RSPECT: A PROSPECT-based model incorporating the real structure of rice leaves

Radiative transfer models (RTMs) describe how light is absorbed, scattered, and transmitted within leaves by simulating mechanistic light propagation processes. The PROSPECT model is based on measurable parameters (the leaf biochemical content) and a non-measurable parameter (the leaf anatomical structure represented by the leaf structure parameter (N)). The effect of N on the optical properties of leaves has been investigated through a number of local and global sensitivity analyses. Other studies have directly evaluated the effect of the leaf anatomical structure on spectral reflectance, particularly in the near infrared region. However, the relationship between N and the anatomical structure is unclear.
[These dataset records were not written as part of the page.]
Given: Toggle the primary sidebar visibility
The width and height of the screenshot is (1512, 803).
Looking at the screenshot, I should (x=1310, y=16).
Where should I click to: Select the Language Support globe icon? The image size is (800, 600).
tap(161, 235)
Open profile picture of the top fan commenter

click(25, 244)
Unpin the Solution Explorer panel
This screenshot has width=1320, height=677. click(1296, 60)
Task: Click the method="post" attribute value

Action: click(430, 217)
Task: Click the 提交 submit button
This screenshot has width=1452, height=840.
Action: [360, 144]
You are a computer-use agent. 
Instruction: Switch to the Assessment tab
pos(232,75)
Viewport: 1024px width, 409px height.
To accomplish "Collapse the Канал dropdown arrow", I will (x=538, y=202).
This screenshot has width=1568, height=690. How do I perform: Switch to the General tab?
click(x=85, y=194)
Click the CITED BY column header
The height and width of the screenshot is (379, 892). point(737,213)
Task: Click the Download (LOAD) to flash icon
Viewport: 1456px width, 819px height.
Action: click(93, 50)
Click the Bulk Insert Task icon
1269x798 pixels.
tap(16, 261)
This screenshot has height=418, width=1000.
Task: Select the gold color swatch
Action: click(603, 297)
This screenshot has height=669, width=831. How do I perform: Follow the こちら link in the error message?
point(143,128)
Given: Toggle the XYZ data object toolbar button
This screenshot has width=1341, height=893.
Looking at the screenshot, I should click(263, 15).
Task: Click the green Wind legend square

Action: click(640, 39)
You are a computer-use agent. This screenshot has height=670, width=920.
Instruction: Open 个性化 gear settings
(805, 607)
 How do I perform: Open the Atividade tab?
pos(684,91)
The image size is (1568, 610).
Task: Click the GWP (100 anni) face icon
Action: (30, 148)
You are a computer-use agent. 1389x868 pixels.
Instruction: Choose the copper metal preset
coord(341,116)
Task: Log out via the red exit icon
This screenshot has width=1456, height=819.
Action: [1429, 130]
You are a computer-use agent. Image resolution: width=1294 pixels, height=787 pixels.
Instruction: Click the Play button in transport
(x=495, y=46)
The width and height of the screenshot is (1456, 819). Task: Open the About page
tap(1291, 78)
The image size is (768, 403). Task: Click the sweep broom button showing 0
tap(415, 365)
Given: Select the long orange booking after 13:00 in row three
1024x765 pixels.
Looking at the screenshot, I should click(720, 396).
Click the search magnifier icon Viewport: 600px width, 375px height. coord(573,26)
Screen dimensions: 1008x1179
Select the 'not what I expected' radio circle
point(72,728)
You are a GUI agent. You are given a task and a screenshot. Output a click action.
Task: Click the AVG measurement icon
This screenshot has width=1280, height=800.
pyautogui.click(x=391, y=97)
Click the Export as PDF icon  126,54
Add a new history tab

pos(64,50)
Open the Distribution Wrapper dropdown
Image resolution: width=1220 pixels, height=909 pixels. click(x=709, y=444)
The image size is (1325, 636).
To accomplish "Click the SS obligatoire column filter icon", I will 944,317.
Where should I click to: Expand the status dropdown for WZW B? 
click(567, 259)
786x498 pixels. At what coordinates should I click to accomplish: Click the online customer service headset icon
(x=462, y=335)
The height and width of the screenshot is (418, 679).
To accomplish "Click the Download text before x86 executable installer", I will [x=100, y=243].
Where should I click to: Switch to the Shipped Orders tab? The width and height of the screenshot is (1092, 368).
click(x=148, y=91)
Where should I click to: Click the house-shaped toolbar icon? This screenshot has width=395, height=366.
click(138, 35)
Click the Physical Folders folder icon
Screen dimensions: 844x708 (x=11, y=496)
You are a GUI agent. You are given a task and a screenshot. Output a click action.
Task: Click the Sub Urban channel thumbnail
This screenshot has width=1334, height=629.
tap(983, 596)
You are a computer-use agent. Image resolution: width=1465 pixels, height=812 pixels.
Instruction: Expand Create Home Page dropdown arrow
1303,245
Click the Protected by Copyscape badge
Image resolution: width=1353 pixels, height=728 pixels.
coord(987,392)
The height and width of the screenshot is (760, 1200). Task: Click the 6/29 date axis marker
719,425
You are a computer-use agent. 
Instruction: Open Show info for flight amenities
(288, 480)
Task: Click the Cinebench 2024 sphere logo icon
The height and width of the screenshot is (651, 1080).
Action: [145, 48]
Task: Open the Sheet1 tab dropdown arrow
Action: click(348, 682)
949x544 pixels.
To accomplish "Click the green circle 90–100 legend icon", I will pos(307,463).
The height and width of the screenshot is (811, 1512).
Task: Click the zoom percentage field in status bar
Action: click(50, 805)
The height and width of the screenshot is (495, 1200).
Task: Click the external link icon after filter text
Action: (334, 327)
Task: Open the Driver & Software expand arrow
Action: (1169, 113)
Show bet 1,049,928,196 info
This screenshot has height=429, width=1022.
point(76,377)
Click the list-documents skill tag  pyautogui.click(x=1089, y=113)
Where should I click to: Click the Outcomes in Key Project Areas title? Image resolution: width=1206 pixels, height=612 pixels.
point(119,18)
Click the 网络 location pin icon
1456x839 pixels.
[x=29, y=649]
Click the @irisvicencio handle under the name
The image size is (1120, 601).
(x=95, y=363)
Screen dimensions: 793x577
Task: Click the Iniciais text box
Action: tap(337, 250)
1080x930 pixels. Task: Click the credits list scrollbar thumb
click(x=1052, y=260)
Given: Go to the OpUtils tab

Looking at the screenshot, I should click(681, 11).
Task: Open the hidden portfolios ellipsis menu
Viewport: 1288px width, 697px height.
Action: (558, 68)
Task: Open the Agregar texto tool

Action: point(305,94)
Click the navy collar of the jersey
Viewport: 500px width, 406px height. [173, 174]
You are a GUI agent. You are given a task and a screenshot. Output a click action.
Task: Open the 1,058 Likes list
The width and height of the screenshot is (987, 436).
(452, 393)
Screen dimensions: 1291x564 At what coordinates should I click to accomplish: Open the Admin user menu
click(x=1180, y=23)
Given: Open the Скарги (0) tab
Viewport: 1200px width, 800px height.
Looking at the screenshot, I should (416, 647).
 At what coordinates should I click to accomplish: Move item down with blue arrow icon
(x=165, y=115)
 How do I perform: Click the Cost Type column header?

In this study, we leveraged eLeaf, a ray tracing-based 3D rice leaf simulator, to establish relationships between leaf anatomical features and spectral properties, enabling us to replace N in the PROSPECT-4 model with measurable leaf anatomical parameters and develop the RSPECT model. The leaf thickness at minor vein, leaf thickness at bulliform cells, mesophyll thickness at minor vein, and distance between two minor veins could be used to predict N effectively. The RSPECT model achieved spectral simulation accuracy comparable to PROSPECT-4 and was more suitable for parameter inversion of the physical and chemical properties of rice leaves, with relative root mean square errors of 7.4 % for chlorophyll content, 5.6 % for equivalent water thickness, and 7.5 % for dry matter content. In conclusion, RSPECT improves radiative transfer modeling by integrating measurable anatomical features and provides a framework for extending this approach to other vegetation types.